(DATA RECORDS begins)

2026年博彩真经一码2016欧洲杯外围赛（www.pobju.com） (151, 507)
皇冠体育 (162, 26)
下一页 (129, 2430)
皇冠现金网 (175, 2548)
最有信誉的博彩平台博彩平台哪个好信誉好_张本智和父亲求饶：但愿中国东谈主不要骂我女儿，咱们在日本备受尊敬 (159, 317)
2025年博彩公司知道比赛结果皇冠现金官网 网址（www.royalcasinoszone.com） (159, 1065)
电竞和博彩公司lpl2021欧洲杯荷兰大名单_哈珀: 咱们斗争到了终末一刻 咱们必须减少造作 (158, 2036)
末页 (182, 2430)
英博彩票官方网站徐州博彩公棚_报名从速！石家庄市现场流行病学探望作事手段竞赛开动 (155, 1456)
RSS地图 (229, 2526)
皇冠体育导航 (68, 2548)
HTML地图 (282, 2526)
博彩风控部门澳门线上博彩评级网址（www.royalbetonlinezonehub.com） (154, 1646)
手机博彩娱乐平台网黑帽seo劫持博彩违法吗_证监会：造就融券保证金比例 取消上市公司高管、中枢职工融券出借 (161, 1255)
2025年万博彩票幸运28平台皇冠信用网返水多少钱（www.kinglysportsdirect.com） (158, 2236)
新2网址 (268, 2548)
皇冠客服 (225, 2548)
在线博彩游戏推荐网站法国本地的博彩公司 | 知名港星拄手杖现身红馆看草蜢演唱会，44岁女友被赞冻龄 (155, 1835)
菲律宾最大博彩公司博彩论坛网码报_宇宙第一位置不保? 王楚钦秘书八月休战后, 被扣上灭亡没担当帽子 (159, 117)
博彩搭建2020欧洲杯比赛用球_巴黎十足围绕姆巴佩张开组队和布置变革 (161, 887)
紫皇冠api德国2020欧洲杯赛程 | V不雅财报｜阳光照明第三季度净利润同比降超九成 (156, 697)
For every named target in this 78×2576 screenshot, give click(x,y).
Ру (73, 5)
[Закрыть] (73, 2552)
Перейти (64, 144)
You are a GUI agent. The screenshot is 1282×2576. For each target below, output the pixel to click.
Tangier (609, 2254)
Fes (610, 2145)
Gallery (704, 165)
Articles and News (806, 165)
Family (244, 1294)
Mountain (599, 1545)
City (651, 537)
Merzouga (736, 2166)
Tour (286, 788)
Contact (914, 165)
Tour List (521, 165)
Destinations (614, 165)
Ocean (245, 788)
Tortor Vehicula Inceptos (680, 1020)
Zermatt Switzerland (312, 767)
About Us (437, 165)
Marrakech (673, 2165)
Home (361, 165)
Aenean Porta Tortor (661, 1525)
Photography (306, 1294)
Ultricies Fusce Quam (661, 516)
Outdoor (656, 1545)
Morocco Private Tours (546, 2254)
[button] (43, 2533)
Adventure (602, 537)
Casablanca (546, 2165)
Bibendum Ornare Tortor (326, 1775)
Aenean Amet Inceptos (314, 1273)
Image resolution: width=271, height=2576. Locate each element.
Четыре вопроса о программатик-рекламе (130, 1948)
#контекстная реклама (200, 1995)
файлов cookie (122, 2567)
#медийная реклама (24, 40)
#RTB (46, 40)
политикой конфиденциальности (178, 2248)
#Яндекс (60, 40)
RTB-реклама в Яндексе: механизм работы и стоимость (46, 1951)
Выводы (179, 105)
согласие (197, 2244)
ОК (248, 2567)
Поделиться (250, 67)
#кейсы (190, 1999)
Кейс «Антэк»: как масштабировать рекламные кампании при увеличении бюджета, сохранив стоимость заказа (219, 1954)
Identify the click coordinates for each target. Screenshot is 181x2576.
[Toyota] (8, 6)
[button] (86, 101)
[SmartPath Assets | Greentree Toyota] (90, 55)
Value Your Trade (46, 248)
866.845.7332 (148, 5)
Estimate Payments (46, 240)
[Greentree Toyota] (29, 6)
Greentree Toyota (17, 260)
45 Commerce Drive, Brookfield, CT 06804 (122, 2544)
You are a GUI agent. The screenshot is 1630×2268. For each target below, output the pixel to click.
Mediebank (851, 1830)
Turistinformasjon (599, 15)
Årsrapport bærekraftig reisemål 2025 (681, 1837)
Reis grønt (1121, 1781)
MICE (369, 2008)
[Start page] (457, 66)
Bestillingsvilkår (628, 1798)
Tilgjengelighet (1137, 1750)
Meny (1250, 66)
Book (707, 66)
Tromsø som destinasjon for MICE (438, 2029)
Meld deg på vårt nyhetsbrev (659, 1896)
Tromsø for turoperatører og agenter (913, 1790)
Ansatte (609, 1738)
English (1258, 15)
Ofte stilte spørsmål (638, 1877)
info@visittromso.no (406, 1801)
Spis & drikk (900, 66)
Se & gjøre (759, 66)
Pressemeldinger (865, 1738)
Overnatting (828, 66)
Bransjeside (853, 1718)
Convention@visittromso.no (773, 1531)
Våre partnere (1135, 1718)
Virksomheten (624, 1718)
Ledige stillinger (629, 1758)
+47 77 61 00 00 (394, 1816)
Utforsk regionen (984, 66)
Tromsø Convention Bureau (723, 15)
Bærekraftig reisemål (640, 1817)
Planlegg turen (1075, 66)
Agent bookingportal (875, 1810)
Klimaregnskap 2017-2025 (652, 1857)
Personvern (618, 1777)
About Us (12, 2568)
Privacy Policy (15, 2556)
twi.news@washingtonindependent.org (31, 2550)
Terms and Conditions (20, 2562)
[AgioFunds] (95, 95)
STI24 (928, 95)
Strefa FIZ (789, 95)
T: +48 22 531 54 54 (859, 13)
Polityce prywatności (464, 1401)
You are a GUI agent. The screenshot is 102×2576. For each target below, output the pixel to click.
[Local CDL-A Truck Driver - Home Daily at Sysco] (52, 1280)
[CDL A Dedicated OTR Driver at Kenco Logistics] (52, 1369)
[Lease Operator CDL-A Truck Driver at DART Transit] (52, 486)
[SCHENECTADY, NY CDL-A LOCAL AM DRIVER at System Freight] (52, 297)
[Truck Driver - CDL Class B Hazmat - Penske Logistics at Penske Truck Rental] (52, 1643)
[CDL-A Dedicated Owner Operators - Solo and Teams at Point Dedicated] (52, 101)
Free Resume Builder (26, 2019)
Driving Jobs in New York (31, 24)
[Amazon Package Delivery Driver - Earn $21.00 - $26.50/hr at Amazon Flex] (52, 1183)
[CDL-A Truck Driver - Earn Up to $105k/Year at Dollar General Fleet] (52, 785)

(DATA RECORDS ends)

* _EXERCISE_:
Select the lines in this material that hold the word "visittromso", leaving none out.

* _RESULT OF THIS EXERCISE_:
info@visittromso.no (406, 1801)
Convention@visittromso.no (773, 1531)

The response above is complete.